Those marks, and the evidence, reveal that it is an important part of the claimant's branding that in its stylised form the brand name starts with a lower case “e” and then has an uppercase letter in the part of the brand which alludes to the services. Where this judgment refers to those marks or brands it attempts to reproduce that format.

14

The column “Type of infringement alleged” refers to sections of the Trade Marks Act 1994.

The offending signs

15

The signs of which complaint is made appear in Appendix 2 to this judgment, together with the dates from which they are said to have been used. For the purposes of identification hereafter the device signs are given numbers which I will use when referring to them individually. They are all presented as white text on a blue background.
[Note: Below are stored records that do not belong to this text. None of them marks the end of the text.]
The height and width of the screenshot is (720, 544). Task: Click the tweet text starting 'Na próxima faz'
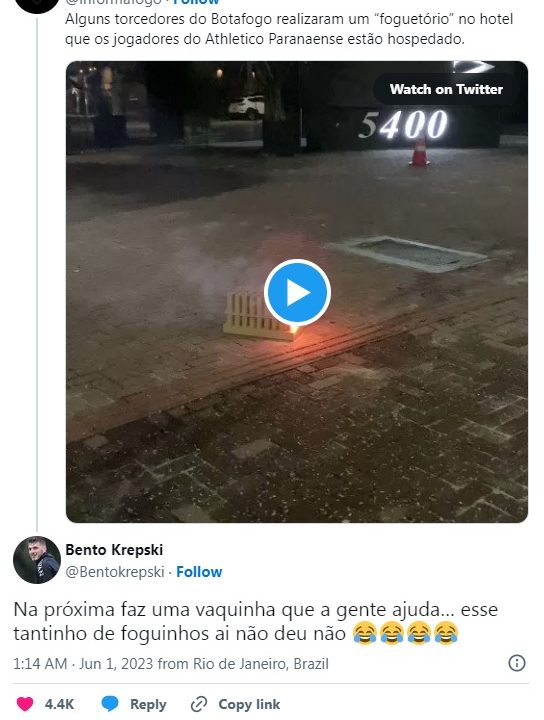[256, 621]
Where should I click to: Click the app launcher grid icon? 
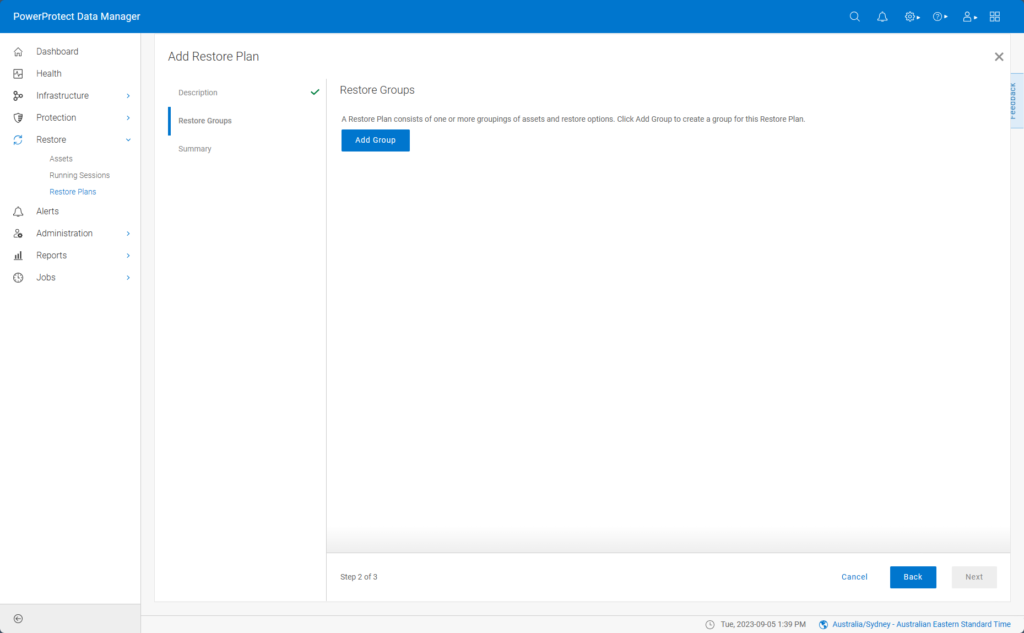click(x=994, y=16)
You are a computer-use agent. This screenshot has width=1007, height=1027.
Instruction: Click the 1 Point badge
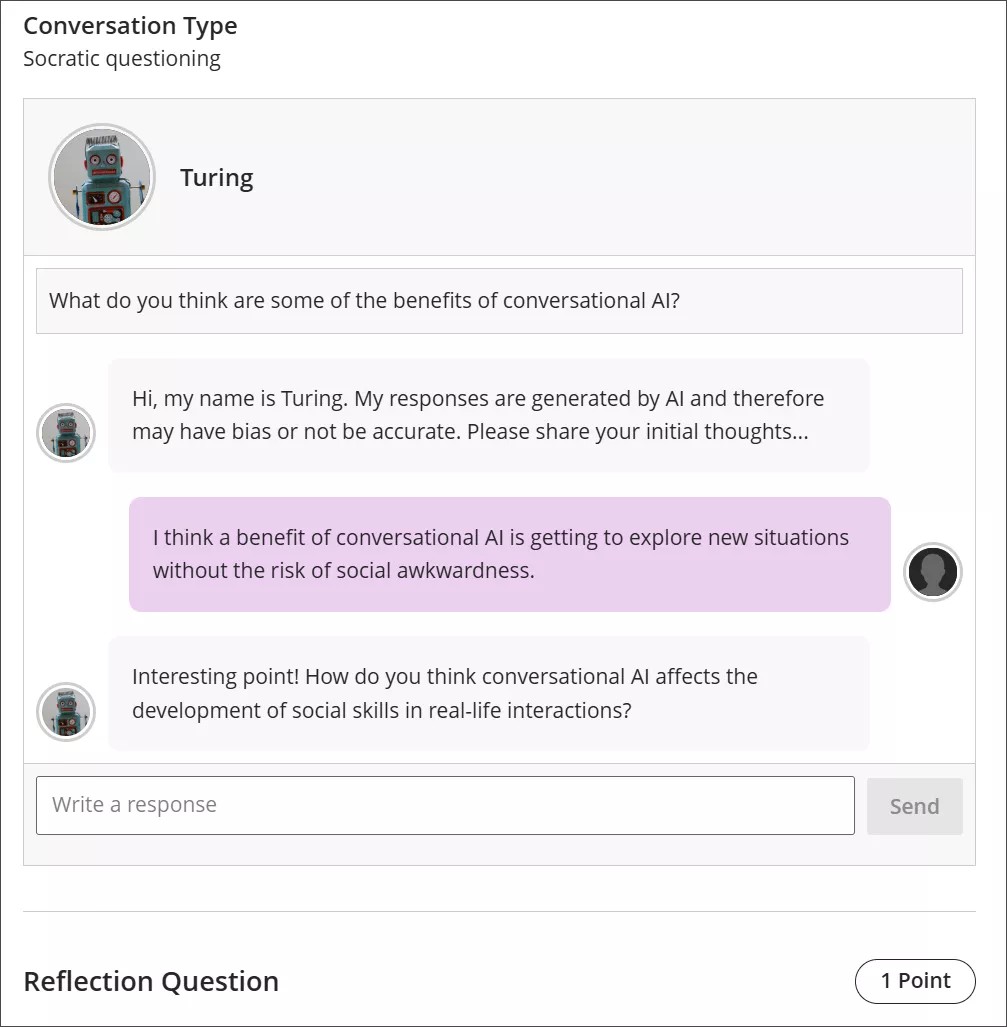(x=914, y=981)
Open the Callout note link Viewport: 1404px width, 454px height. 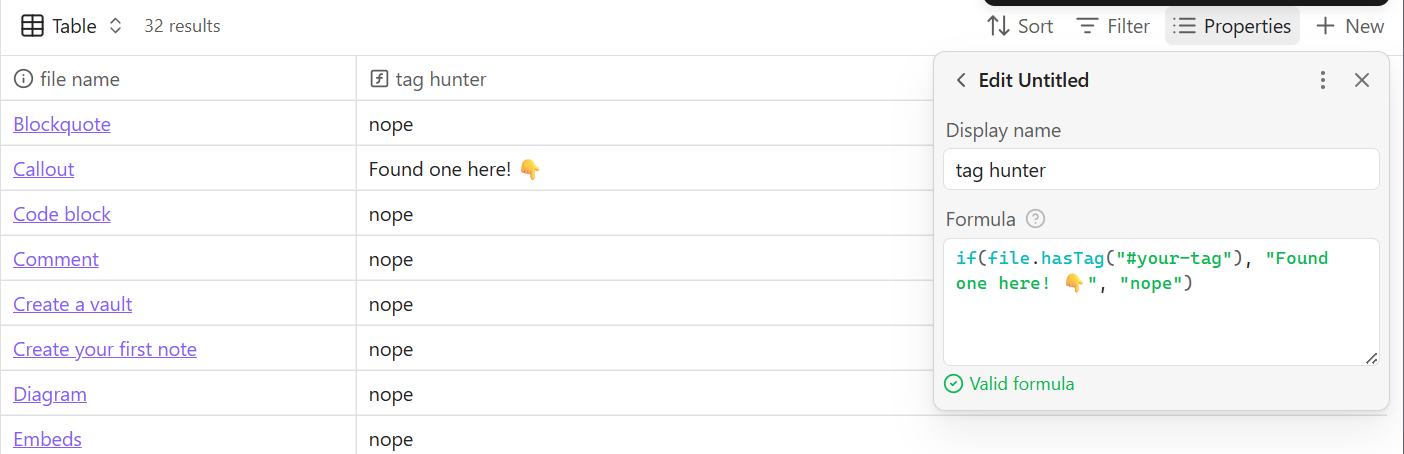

There were some instances in the papers where there seems to have been a different colour (usually green) but it was never orange, unlike the Easy group's principal branding. Their development is dealt with below in the context of dealing with the claims and defences.

16

The two text signs (EASY LIVE AUCTION and EASYLIVEAUCTION in upper and lower case forms) did not feature much in the case. Most of the emphasis was on the stylised versions. They add little to the claims based on the stylised signs, and it will not be necessary to refer to them much.

Relevant parts of the history of these proceedings

17

The claim form in this case was issued on 8th October 2019. The claim was originally based on 24 registered trade marks and relied on a very large number of different goods and services in the specifications. By a process of dispute and agreement over time the marks in suit were narrowed to the marks and...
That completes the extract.